Por supuesto que el objetivo último de cualquier partido es alcanzar el poder. Pero... ¿a toda costa? La mayoría de los partidos tradicionales sí, por supuesto. Venderían a sus madres con tal de alcanzar el poder. Pero, ¿y un partido nuevo, honesto, regenerador, sincero y adalid de una mejor forma de ejercer la política? ¿Es correcto que un partido así tuerza su ideología, se oculte en la indefinición, practique el tacticismo y manipule mediante brillante marketing político para alcanzar el poder?

Y esto no lo planteo solo yo. De hecho, es un tema controvertido en el seno de la formación y, oficialmente, la causa de la dimisión de Monedero. Es decir, que muchos militantes de Podemos plantean la misma duda (o crítica) que yo. Pero seguro que tanto ellos como yo estamos equivocados.

Víctor Martínez dijo...

César: como siempre, tus últimas entradas exponen mis pensamientos mejor que yo mismo. Hasta el punto de sorprenderme, y en este caso lo suficiente para romper mi habitual status de voyeur de tu bitácora (sigo sin perderme un solo post) y volver a comentar. Chapeau.

Yo también he sido publicitario, he hecho alguna que otra campaña para candidatos (locales y regionales eso sí), y el primer día que vi a Iglesias en La Sexta, mucho antes de hablarse siquiera de Podemos, me quedé pensando "¿de dónde sales tú muchacho?" La pose, el artificio y la actuación se detectan rápido.

Digamos que con Pablo Iglesias me pasa lo mismo que con Pablo Motos: ambos tienen a gente valiosa detrás, pero ellos son quienes hacen inaguantable el programa.

Un abrazo.

Anónimo dijo...

"Digamos que con Pablo Iglesias me pasa lo mismo que con Pablo Motos: ambos tienen a gente valiosa detrás, pero ellos son quienes hacen inaguantable el programa."

¡JAJAJAJA! ¡Muy bien, Víctor!

Rickard

Molina de Tirso dijo...

Coincido tanto en la simpatía previa por un proyecto de izquierdas novedoso como en cierto reparo y desconfianza hacia Podemos. De hecho, no los he votado aún, tengo que ver su rodaje antes de comprometerme.
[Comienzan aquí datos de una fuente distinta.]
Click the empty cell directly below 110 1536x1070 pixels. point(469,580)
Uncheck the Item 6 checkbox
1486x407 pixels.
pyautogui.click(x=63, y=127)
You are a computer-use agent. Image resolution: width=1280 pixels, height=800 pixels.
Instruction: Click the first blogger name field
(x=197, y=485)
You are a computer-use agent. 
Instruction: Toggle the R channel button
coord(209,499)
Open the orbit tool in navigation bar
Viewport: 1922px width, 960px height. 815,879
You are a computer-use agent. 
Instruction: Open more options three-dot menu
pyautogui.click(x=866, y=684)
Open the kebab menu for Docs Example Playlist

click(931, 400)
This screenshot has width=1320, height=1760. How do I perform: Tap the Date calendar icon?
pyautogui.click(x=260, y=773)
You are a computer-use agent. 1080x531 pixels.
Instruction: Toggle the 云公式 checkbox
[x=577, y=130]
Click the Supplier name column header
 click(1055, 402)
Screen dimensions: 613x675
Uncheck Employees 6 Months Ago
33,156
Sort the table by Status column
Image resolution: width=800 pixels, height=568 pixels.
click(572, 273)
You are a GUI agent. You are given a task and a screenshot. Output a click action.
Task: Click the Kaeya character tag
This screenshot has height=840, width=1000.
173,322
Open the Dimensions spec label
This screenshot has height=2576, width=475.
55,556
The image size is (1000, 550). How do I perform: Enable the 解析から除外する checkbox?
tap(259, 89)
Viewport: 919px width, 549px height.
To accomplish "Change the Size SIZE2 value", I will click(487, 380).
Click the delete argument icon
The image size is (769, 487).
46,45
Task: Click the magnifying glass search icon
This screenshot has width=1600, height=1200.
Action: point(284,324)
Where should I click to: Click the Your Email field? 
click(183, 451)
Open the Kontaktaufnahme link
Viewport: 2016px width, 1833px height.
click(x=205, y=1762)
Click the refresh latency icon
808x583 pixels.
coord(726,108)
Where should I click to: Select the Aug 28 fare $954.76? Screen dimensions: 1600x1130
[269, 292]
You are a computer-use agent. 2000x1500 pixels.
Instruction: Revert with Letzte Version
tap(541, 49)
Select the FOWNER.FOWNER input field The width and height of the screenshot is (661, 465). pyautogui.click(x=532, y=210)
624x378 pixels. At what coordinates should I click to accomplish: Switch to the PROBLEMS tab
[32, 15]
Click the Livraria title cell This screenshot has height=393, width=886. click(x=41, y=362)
Pero estoy totalmente convencida de que ni sería viable aquí, ni está en el adn de gente nacida en democracia la implantación de un totalitarismo en España, ni siquiera un intento. Eso creo que es ir demasiado lejos. No sé lo que habrá pasado en Venezuela pero no puede negarse que esta gente es demócrata. Y si por un casual no lo fuese, desde luego, sería la causa de su suicidio político fulminante. Así que, por ese lado, no tengo ningún miedo a Podemos. Creo que ideológicamente son afines a IU, de donde proceden, pero más combativos. Y ya era hora, porque IU lleva toda la democracia durmiéndose en los laureles.

Antonio Jarreta dijo...

Iba, algún día de estos, a escribir otra parrafada defendiendo mi argumentario anterior, pero desde lo de la espantada en las primarias Podemitas se me han pasado las ganas. Ay, virgencita, qué poco dura la alegría en casa de los pobres... :P

César dijo...

Antonio Jarreta: Lo que está pasando en las primarias de Podemos es un buen ejemplo de la forma de concebir el juego político que tiene ese partido; o, mejor dicho, su santo mesías Pablo Iglesias (qué apellido más adecuado). Cuanto más contemplo a Podemos más comprendo el significado de la palabra "manipulación".